Clients may provided customized advice by calling many of the check methods with an extra function object bound to an instance of the tutor class template. If operator() is overloaded in such a way that it takes two instances of a type and returns a string, then reflection is utilized to apply this function object whenever the appropriate overload may be invoked. For example, consider the case where a function object is supplied to provide advice for ints, under certain conditions. Suppose this function object is fed to a check performed on a std::vector<int>. In this case, the function object will be propagated internally until it reaches the point where it can be invoked on the ints at the end of the chain.

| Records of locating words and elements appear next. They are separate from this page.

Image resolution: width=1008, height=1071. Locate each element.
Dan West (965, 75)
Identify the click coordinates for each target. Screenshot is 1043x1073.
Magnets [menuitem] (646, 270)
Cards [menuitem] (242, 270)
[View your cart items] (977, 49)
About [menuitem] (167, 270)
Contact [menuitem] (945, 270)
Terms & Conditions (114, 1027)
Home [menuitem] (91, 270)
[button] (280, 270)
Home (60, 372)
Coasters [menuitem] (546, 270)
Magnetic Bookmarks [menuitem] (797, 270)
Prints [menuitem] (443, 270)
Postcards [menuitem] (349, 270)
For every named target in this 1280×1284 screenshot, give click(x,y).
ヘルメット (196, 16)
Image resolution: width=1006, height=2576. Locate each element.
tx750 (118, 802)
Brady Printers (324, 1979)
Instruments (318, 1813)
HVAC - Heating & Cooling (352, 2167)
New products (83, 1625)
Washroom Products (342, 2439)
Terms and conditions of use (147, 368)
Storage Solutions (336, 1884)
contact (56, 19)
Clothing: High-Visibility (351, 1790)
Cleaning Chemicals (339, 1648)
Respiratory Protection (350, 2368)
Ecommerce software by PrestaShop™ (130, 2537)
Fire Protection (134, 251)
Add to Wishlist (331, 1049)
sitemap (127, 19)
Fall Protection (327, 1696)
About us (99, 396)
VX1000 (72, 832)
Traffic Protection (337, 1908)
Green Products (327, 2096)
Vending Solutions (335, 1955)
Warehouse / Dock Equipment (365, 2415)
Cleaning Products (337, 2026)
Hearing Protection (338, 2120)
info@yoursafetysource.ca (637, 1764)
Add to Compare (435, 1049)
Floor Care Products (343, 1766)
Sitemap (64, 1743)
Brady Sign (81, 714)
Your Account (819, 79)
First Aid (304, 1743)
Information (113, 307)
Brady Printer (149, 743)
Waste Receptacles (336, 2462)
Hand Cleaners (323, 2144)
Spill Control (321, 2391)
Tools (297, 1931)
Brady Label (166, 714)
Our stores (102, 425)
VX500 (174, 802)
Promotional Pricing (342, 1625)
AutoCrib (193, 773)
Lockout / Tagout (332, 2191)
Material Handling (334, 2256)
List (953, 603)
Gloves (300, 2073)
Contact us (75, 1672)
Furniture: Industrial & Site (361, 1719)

One frequent challenge with writing unit tests is their linear structure. Again, consider writing a container. Perhaps one of the first things to test is push_back. Next, it may be reasonable to check that erase returns us to where we started. Following this maybe invoke push_back twice. Should we test erase again? And if so back to one element or zero elements, or should we do both? Part of the issue is that the more is done, the more unwieldy the unit test becomes. To alleviate this, sequoia provides a graph-based testing solution defined in StateTransitionUtilities.hpp. The idea is that nodes corresponds to states of the type under test. Directed edges define transitions between nodes. When invoked, a breadth-first search is performed, invoking specified checks at each node and determining whether the transition from the previous state matches the expected state specified by the latest node. An example may be found in RegularStateTransitionDiagnostics.cpp.